Task brief ▸
Scan the data below. Pull out each line where "help" occurs.

Supplied material ▸
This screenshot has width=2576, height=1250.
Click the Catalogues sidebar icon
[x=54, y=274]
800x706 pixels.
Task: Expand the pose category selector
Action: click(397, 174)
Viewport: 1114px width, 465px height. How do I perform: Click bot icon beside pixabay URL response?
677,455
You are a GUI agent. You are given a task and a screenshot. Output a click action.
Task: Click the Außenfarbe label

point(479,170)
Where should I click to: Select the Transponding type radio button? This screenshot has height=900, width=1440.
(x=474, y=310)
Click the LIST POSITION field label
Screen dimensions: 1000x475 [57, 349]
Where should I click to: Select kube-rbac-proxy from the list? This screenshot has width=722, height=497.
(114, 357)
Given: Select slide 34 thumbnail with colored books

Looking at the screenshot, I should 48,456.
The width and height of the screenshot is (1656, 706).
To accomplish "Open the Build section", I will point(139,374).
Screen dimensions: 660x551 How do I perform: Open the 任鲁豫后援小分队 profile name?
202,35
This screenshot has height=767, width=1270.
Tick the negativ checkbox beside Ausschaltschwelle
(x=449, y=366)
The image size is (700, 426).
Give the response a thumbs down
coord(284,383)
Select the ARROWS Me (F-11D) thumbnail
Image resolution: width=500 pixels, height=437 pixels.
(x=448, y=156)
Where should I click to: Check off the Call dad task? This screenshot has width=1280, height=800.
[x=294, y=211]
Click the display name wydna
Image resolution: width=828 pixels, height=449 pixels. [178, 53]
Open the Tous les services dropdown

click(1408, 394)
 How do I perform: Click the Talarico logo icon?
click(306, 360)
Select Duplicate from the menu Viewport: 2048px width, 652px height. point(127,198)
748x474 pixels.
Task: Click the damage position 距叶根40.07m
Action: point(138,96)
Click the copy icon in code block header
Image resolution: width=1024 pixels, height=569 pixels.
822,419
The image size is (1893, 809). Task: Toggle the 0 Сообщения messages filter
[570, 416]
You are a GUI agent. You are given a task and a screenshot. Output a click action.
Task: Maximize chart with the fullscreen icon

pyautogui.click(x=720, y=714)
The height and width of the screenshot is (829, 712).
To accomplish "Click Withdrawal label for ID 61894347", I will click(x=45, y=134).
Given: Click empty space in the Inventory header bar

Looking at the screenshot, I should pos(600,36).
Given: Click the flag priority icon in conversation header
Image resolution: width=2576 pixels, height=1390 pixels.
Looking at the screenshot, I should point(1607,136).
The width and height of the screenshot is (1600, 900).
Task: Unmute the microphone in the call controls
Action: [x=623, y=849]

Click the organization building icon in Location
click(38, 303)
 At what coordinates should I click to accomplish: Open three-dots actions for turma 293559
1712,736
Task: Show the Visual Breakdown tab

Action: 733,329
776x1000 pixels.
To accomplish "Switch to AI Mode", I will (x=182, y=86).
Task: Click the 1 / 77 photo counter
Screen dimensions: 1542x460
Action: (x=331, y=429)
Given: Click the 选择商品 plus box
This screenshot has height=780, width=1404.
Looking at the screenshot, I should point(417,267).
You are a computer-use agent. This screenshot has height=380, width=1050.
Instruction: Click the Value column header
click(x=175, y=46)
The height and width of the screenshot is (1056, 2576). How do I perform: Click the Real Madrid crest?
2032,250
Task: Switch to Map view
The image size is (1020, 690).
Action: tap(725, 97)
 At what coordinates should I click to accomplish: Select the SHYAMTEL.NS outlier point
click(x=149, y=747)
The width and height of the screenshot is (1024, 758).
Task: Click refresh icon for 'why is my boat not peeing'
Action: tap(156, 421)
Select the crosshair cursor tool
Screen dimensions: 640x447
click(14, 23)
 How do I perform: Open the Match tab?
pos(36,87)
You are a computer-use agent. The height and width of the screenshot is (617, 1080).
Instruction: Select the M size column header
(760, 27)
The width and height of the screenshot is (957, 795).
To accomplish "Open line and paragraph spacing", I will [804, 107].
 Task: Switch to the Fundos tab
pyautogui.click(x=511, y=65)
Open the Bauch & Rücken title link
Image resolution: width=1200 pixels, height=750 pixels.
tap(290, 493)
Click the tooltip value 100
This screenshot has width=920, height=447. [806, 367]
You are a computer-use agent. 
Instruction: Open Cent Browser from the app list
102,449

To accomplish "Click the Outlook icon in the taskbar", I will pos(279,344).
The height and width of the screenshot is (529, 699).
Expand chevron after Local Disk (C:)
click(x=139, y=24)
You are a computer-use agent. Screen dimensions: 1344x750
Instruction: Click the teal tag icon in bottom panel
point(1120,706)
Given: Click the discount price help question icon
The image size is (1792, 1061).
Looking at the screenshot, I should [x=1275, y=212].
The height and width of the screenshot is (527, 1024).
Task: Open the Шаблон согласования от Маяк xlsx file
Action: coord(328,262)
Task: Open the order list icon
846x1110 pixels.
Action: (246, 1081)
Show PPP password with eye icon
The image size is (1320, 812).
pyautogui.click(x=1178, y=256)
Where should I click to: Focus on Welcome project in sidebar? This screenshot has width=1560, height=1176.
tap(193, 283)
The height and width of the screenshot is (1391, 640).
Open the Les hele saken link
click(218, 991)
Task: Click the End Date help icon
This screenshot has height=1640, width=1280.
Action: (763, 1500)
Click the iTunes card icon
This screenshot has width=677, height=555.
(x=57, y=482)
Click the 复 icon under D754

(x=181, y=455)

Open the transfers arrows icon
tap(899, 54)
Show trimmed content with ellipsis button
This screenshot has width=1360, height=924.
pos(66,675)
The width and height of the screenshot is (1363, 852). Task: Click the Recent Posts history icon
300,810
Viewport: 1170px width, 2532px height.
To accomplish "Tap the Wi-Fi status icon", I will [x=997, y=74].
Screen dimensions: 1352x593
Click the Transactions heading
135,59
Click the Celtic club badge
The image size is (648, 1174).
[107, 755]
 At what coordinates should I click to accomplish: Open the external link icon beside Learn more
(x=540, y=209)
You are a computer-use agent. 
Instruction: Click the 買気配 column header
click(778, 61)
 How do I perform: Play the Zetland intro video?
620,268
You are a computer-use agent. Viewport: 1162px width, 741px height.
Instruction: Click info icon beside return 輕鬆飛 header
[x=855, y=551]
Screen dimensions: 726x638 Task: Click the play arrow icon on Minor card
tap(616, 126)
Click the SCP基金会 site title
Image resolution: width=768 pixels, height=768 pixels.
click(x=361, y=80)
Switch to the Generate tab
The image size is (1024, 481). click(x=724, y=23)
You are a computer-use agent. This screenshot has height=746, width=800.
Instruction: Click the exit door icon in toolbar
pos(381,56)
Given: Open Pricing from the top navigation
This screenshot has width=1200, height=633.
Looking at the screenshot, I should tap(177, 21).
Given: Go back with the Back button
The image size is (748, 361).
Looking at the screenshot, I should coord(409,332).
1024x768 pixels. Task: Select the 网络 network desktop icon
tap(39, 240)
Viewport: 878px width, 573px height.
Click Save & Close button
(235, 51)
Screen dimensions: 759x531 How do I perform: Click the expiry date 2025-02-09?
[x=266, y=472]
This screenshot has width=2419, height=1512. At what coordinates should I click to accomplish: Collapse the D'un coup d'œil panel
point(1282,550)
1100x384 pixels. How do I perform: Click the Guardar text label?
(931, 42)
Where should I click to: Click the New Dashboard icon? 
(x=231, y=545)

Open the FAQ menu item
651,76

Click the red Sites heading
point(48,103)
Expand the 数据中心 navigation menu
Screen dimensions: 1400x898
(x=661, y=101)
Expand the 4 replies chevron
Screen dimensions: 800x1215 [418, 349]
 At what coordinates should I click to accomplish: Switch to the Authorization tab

Solution for this problem ▸
Given: Click the discount price help question icon
Task: Click the End Date help icon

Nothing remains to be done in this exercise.